### ОТРЫВОК
┌──

Однако новое направление в иконописи находило себе и горячих защитников. Очень интересным в этом смысле памятником является послание изографа Иосифа Володимирова своему другу иконописцу Симону Ушакову. В этом послании Володимиров восстает против отсталых взглядов на искусство, высказанных в одной из бесед в доме Ушакова сербским архидиаконом Иоанном Плешковичем. «Неужели ты скажешь, – пишет изограф, обращаясь к Плешковичу, – что только одним русским дано писать иконы?» Иноземцы, по мнению Иосифа, пишут все лица и сцены «будто живые изображения», а на древних русских иконах молодые лица изображены сухими и старообразными. Важно не то, кому принадлежит то или иное художественное произведение, а лишь то, прекрасно оно или уродливо. Вполне православный в своих убеждениях Володимиров возмущается при одной мысли об оскорблении благочестивого чувства безобразием.

└──

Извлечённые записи
┌──

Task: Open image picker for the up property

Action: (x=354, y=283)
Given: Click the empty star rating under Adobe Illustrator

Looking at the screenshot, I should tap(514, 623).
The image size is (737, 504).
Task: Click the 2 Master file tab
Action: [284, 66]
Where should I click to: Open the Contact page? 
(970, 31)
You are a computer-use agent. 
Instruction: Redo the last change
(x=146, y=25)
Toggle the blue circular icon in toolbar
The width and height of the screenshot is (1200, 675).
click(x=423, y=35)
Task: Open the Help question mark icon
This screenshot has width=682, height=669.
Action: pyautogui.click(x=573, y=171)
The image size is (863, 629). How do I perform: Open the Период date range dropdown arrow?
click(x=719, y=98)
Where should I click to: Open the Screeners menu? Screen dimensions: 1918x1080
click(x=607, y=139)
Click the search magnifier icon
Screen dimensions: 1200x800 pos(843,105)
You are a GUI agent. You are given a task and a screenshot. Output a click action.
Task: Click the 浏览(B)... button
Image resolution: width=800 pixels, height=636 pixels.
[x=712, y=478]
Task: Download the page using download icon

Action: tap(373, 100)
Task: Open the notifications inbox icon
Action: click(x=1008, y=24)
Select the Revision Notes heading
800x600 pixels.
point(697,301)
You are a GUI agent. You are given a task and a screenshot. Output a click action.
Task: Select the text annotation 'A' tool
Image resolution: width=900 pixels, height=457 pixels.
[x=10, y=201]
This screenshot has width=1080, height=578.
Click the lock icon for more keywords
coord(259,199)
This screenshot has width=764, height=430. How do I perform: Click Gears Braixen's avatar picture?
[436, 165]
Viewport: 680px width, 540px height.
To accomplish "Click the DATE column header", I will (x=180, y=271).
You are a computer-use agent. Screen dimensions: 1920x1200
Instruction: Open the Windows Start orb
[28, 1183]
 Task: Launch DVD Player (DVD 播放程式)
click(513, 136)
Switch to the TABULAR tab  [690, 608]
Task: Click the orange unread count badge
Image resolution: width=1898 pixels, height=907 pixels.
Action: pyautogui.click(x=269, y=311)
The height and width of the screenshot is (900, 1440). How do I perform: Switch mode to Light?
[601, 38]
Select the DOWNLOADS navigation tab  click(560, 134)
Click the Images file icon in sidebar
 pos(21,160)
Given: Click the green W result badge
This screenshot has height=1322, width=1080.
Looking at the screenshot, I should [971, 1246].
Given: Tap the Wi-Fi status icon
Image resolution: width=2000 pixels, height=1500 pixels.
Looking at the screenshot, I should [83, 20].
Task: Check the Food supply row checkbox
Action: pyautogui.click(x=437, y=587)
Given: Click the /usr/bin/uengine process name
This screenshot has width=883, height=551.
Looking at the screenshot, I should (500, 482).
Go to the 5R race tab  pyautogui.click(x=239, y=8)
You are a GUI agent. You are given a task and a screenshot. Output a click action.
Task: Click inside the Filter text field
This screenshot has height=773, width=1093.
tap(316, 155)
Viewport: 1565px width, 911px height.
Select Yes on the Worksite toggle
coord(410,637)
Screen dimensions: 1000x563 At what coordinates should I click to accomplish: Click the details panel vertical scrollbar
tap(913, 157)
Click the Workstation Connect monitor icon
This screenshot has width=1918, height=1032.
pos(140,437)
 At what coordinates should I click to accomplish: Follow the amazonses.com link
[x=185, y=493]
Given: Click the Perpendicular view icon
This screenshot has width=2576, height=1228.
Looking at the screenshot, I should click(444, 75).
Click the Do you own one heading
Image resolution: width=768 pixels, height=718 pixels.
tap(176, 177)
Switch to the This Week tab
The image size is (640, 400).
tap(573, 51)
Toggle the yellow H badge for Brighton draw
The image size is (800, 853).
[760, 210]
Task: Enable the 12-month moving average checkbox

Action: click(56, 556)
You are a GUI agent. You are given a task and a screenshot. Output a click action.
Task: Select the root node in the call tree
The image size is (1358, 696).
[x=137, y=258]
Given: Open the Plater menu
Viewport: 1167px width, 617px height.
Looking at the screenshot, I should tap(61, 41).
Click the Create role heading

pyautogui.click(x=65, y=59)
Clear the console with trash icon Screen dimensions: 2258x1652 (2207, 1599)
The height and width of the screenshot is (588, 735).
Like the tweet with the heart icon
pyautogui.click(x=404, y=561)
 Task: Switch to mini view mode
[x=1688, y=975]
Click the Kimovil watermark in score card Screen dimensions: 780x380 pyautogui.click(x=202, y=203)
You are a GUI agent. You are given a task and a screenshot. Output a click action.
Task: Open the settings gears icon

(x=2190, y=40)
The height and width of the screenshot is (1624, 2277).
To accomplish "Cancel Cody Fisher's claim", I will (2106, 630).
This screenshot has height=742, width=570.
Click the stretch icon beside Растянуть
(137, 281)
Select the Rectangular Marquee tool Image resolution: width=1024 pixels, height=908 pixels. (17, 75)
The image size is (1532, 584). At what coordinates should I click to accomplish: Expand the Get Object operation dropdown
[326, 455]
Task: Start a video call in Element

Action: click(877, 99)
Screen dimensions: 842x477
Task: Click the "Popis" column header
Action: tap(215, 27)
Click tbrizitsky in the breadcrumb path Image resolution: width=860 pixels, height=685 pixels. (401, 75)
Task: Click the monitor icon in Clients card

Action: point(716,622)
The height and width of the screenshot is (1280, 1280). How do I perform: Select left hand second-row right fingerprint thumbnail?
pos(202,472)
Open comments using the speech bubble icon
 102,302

└──

### ЗАДАНИЕ
Обнови часть отрывка об иконописи между словами «Однако новое направление» и «благочестивого чувства безобразием.» включительно: приведи её заново, поставив «священником» вместо «архидиаконом».

### ОТВЕТ
Однако новое направление в иконописи находило себе и горячих защитников. Очень интересным в этом смысле памятником является послание изографа Иосифа Володимирова своему другу иконописцу Симону Ушакову. В этом послании Володимиров восстает против отсталых взглядов на искусство, высказанных в одной из бесед в доме Ушакова сербским священником Иоанном Плешковичем. «Неужели ты скажешь, – пишет изограф, обращаясь к Плешковичу, – что только одним русским дано писать иконы?» Иноземцы, по мнению Иосифа, пишут все лица и сцены «будто живые изображения», а на древних русских иконах молодые лица изображены сухими и старообразными. Важно не то, кому принадлежит то или иное художественное произведение, а лишь то, прекрасно оно или уродливо. Вполне православный в своих убеждениях Володимиров возмущается при одной мысли об оскорблении благочестивого чувства безобразием.